What is Test Driven Development (TDD)?
Test Driven Development or TDD is a technical practice that is often used by people doing Agile software development. It is a different approach to both testing and development. It can be difficult and cumbersome at first, but many people believe that it has big payoffs in the long term. I’ll talk about what those payoffs are later. For now, I’ll explain what it is and how it works.
So what exactly is Test Driven Development (TDD)?
Test Driven Development is an approach to programming that insists that it should be the tests that drive the programming, not the programming that drives the tests. To help explain that, let’s think about the traditional approach to software development. Someone (a product owner, UX designer, business analyst, could be anyone) comes up with some sort of requirements or user story (although remember, I’d like it if we stopped talking about “requirements”). Then the developer writes and builds code that meets the acceptance criteria of the user story. Then the code will be merged and tested, maybe by a tester in a QA or SIT environment. The tester (or anyone really) might find defects. In which case they would send the code back for someone to fix up.

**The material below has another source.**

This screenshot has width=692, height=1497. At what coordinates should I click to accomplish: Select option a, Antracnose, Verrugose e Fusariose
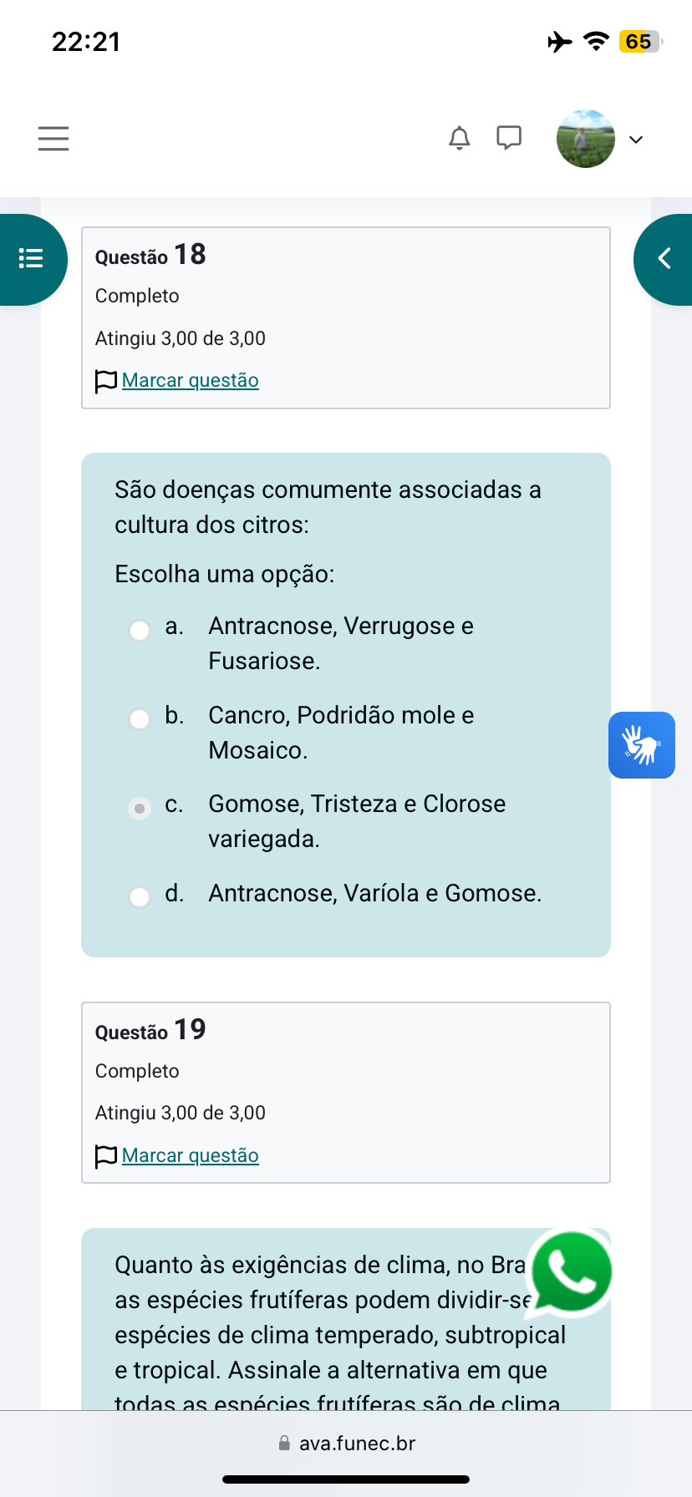140,630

The point here is that there is basically a cycle: write code, run tests, then fix up the code. Test Driven Development turns this cycle on its head. It says that we should do tests first, then write code, then fix up the code.
Write tests before you write the code
In Test Driven Development, you write and run the tests first, then you write the code (until the tests pass), then you refactor the code. You might be thinking “This doesn’t make any sense! You run tests before you even have the code? What’s the point?”. The point is that you write code from the perspective of getting the tests to pass.
It goes: Red, Green, Refactor
The basic cycle is Red, Green, Refactor. That means you start with writing some tests and they fail (Red). Then write code until the tests pass (Green). Then you refactor your code. That is, you improve it, without affecting the behaviour. And because you have tests in place, you can quickly run them again and be sure that your refactoring hasn’t broken anything.
You will need to be regularly refactoring as part of your cycle because you start off by just putting in enough code to get all the tests to pass. This isn’t likely to be good quality code. Getting into the regular habit of refactoring (and having the ability to automatically test your changes at every step) will help improve your code and build good habits.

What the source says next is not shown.